Each square space containing a numeral and a letter represents a line of verse. There are four lines to each stanza. The line's number of words, syllables, its meter and the total number of stanzas may vary with each poem. (There are also some unique treatments of the lines of the final stanza regarding repetition that won't be discussed here in these comments.) 

Each horizontal row represents a stanza of four lines. The form can employ as many stanzas as is necessary to complete the poem. 

In the archetypical poem suggested by the schematic there are four lines in each  stanza, five stanzas in the poem, six different rhymes (indicated by letters a through f), eight different verbatim repeats (2b, 4b, 5c, 6c, 7d, 8d, 9e and 10e), twelve unique lines (indicated by numerals 1 through 12) and twenty total lines.             [4:5:6:8:12:20]

The thin arrows link lines which rhyme; the thicker arrows link lines which are identical. As the schematic indicates, the second line of each stanza is repeated verbatim as the first line of the stanza following, while the fourth line of each stanza is repeated verbatim as the third line of the stanza following. 
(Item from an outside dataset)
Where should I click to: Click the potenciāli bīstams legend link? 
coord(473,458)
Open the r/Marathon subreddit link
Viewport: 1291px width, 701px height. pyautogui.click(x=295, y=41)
The schematic below and to the right shows the different lines of the schematic above shifted one space to the right. The lines which are verbatim repeats share a color. An N notation indicates that this is the first time within the poem that line is heard -- i.e., that it is new. As noted above, there are twelve such lines. An R notation indicates that the line is being heard a second time -- i.e., that it is being repeated. Again as noted above, there are eight such lines.